• [Goal of the exercise] Write out the entries word for word from the start through the line that contains "[x=69, y=53]", with both ends included. Leave the pictures out of your answer.

Rows of pointing data
# # #

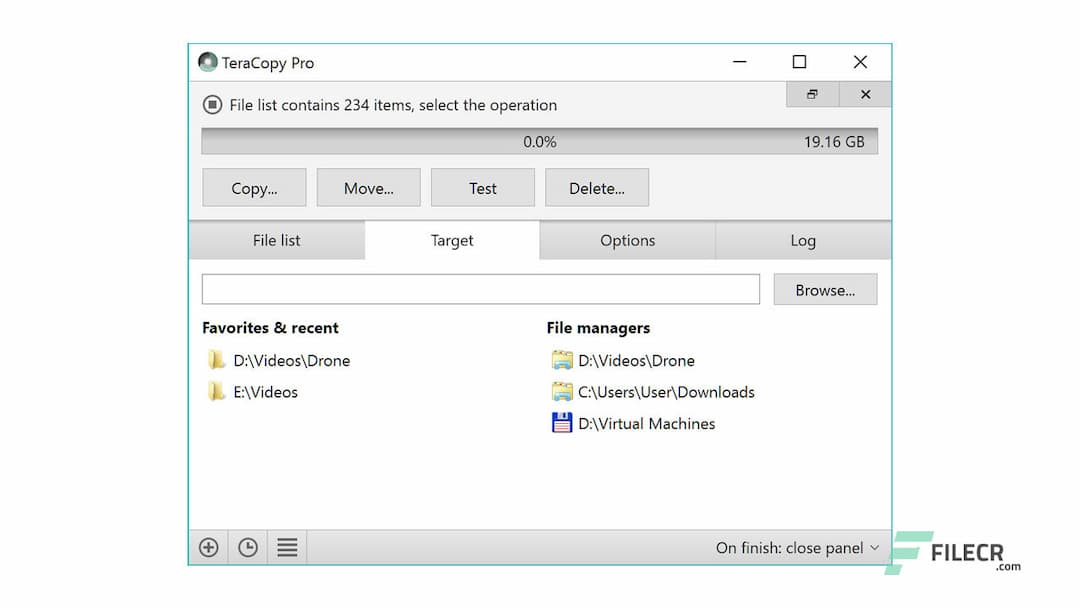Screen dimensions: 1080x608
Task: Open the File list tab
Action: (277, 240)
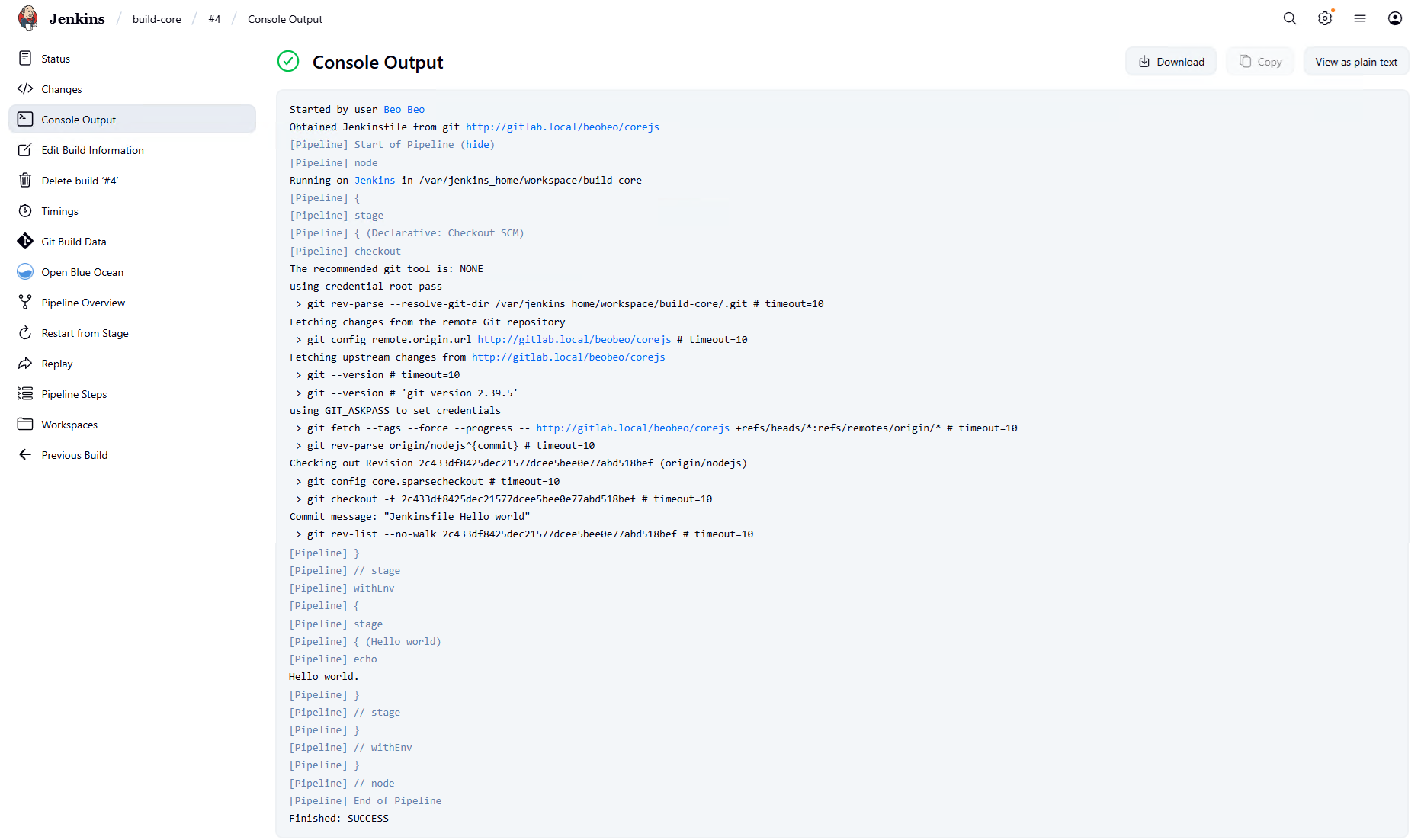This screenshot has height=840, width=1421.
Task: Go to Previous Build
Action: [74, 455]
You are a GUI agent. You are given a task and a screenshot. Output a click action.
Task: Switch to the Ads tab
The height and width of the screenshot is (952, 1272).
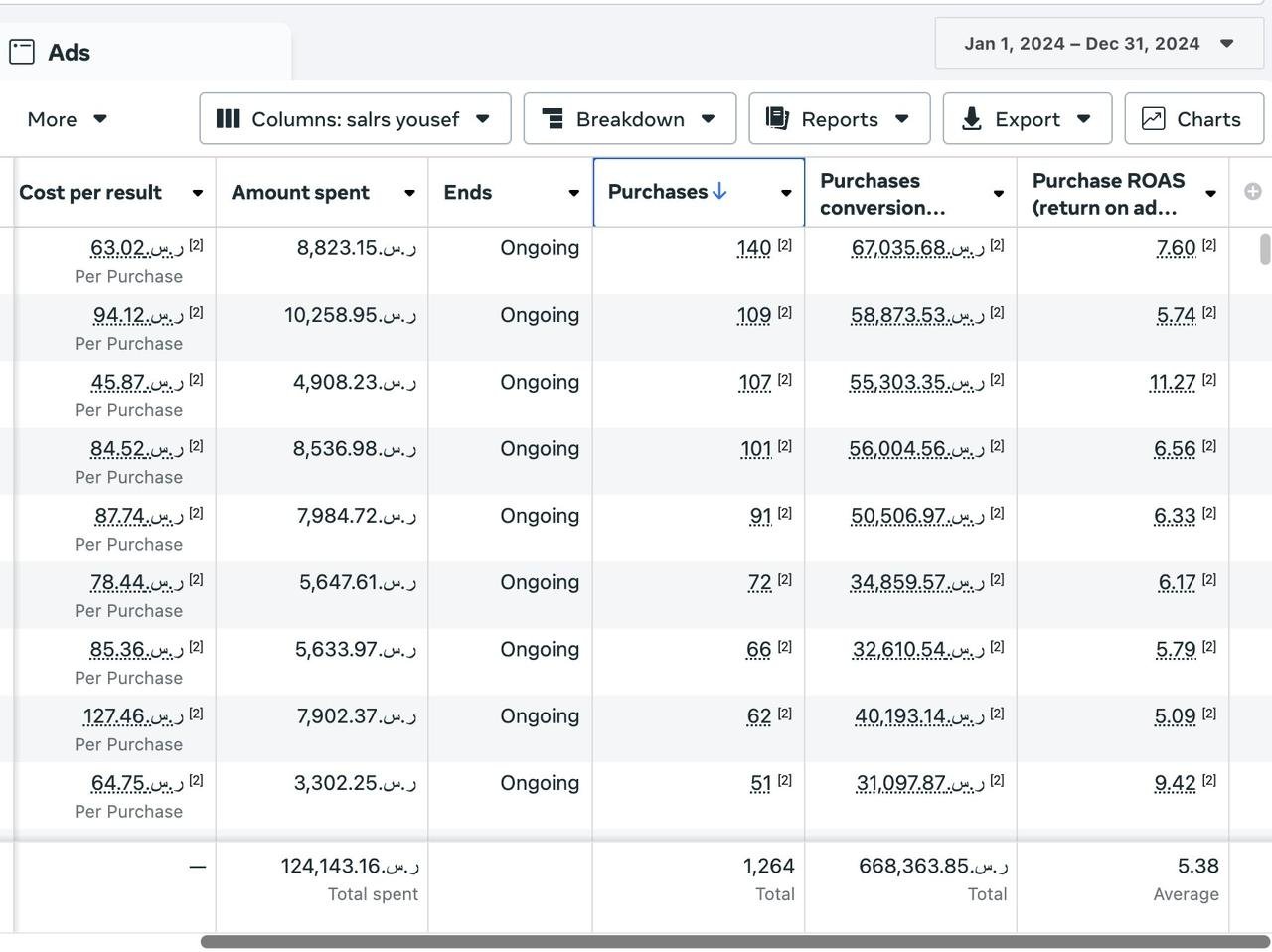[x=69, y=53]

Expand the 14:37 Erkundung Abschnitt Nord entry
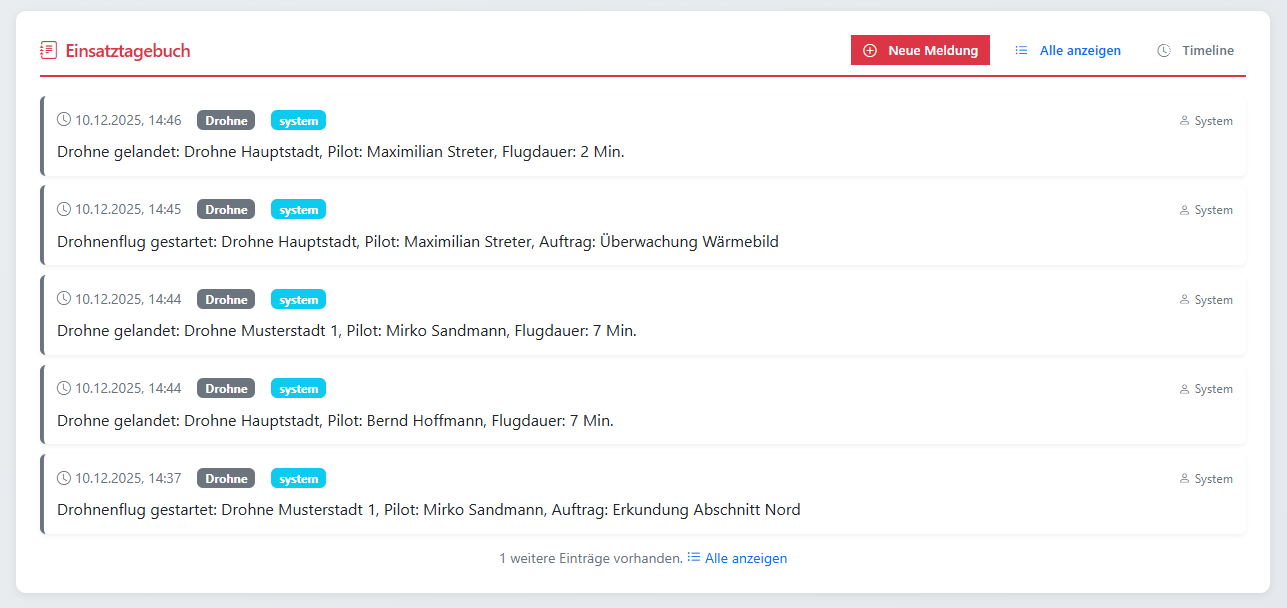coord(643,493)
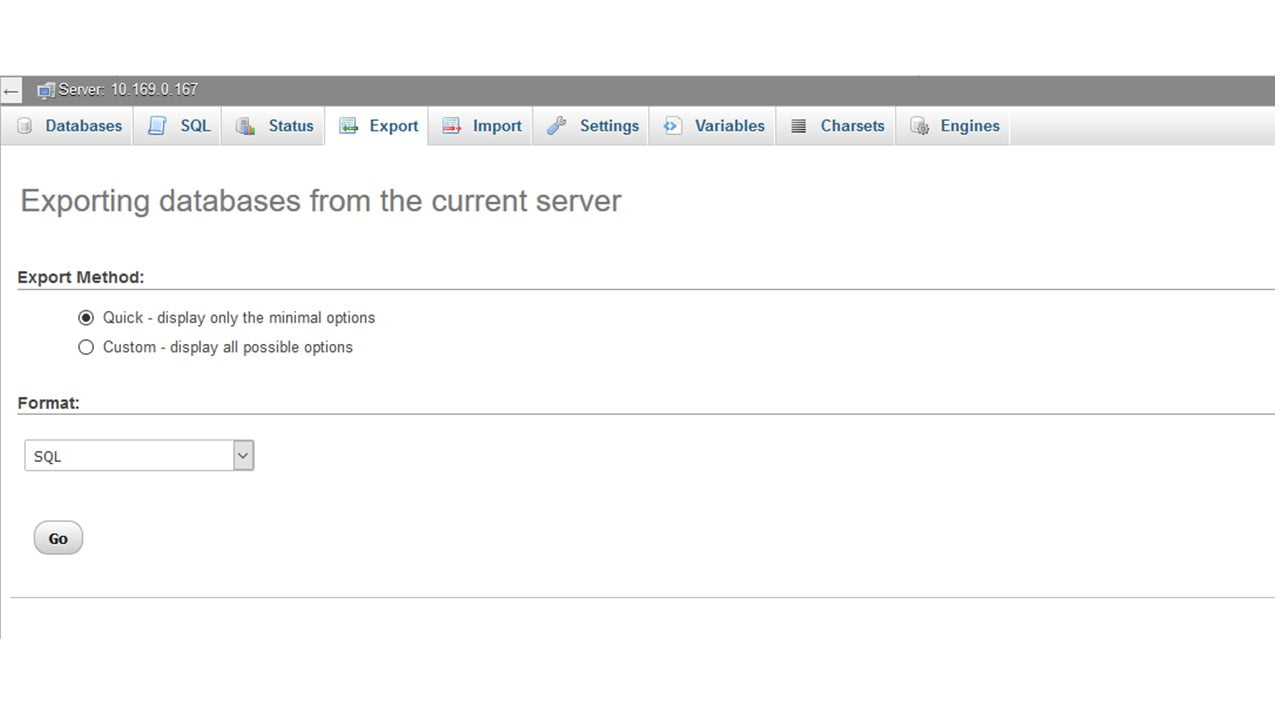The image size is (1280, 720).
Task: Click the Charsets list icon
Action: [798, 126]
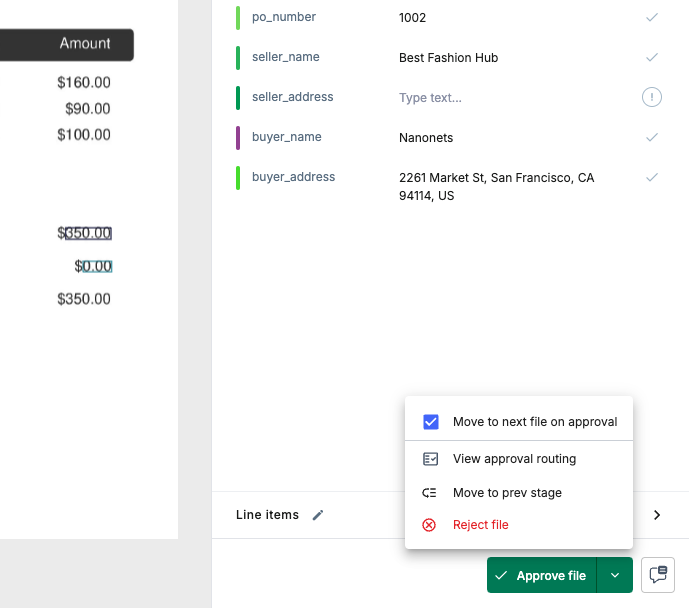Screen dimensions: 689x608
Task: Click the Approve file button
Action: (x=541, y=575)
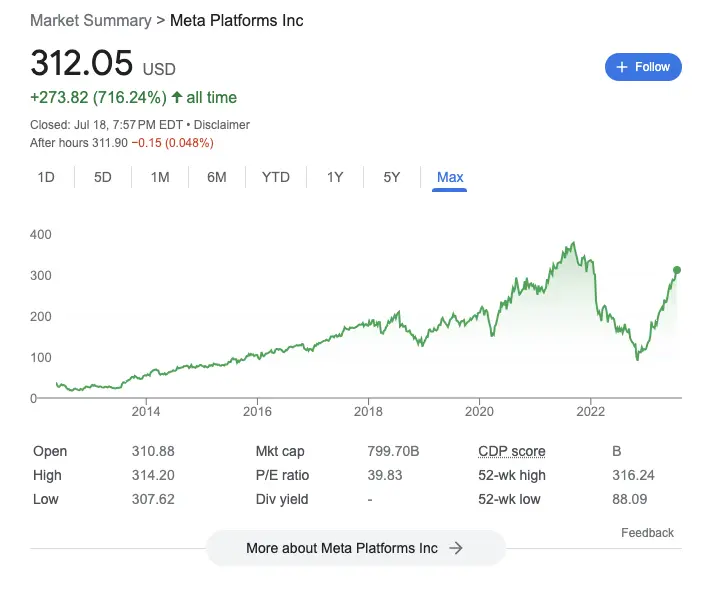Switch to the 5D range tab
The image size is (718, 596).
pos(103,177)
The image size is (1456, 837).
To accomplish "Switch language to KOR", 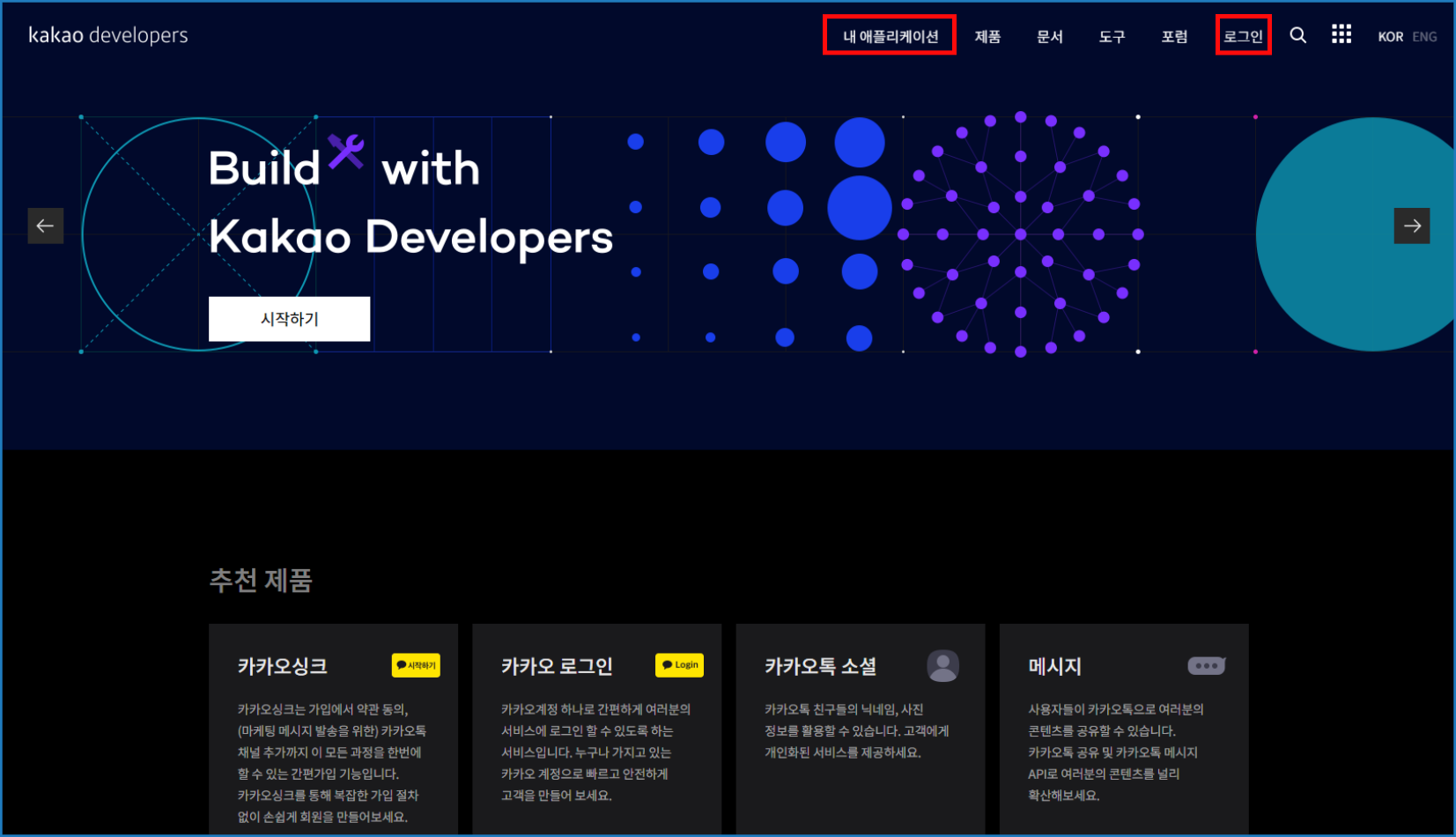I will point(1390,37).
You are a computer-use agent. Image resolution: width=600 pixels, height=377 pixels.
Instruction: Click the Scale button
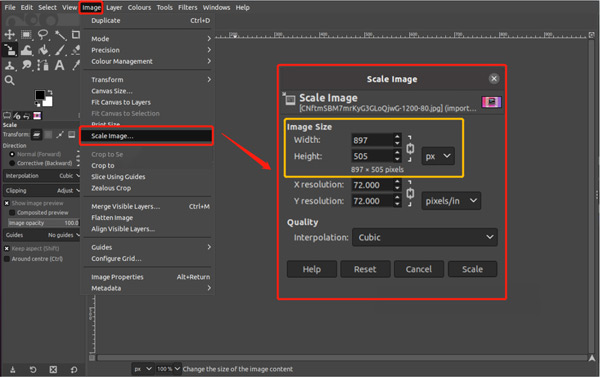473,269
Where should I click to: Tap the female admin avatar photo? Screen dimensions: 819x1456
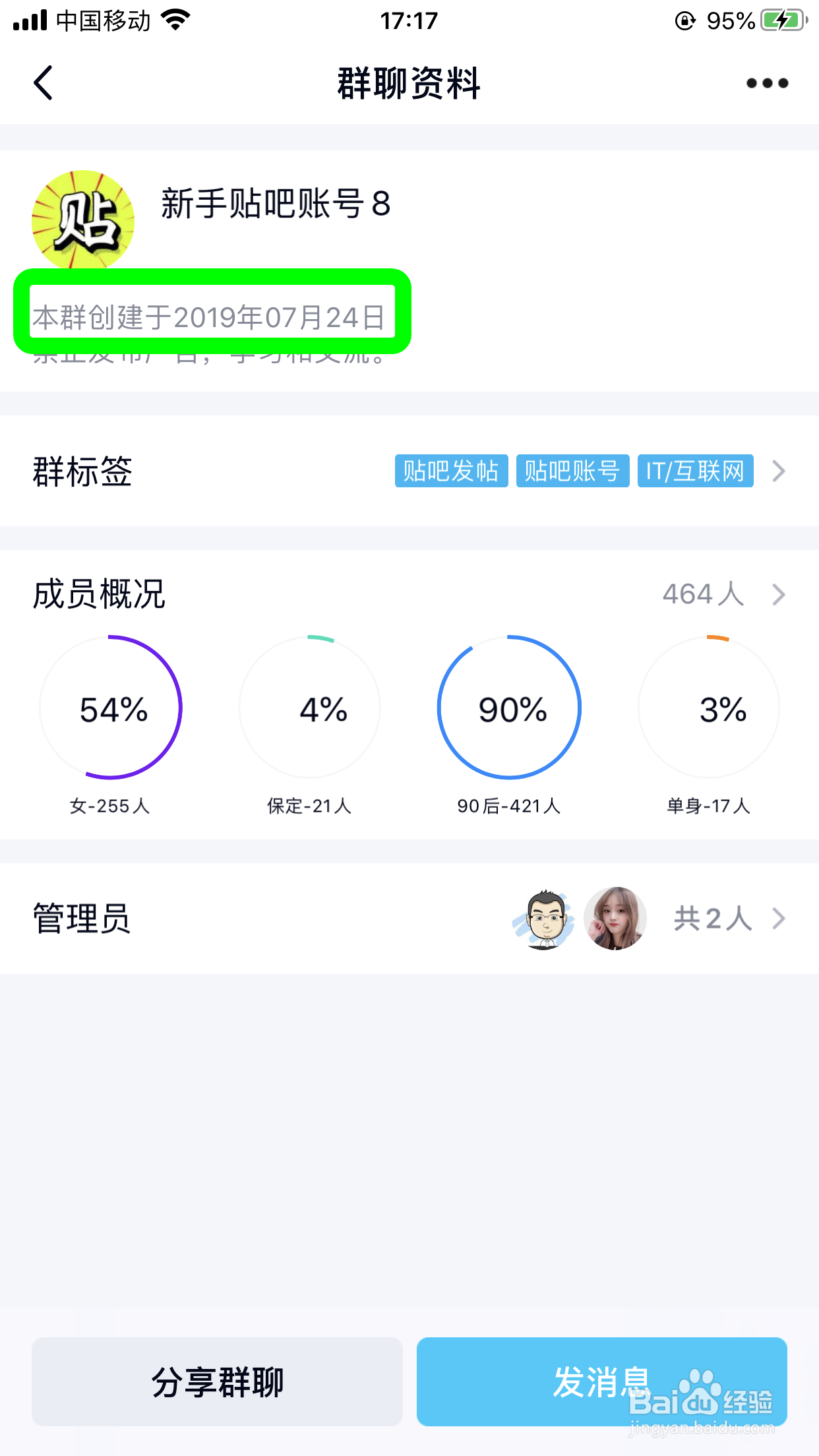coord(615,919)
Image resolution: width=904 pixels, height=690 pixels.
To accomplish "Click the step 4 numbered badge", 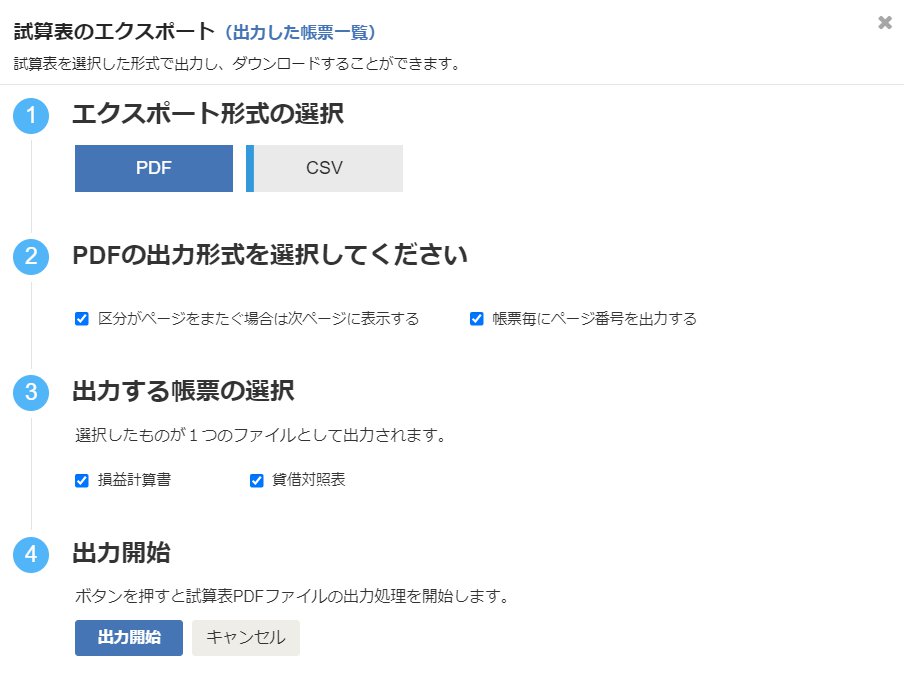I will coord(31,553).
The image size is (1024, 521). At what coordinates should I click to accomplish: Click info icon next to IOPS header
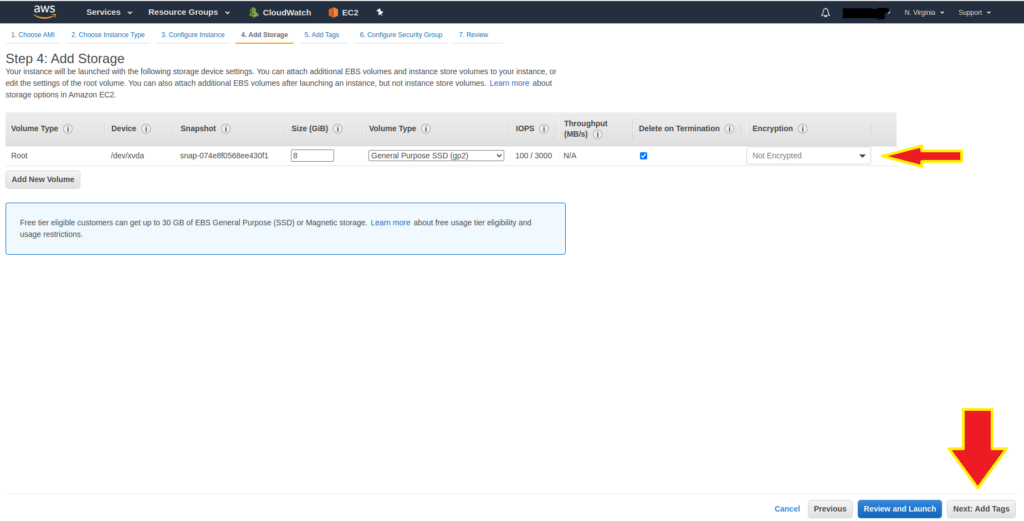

# # #

• [Written reply]
Screen dimensions: 1080x608
Task: Open the File list tab
Action: (277, 240)
This screenshot has height=840, width=1421.
Task: Go to Previous Build
Action: [74, 455]
You are a GUI agent. You are given a task and a screenshot. Output a click action.
Task: Switch to the Ads tab
The height and width of the screenshot is (952, 1272).
[x=69, y=53]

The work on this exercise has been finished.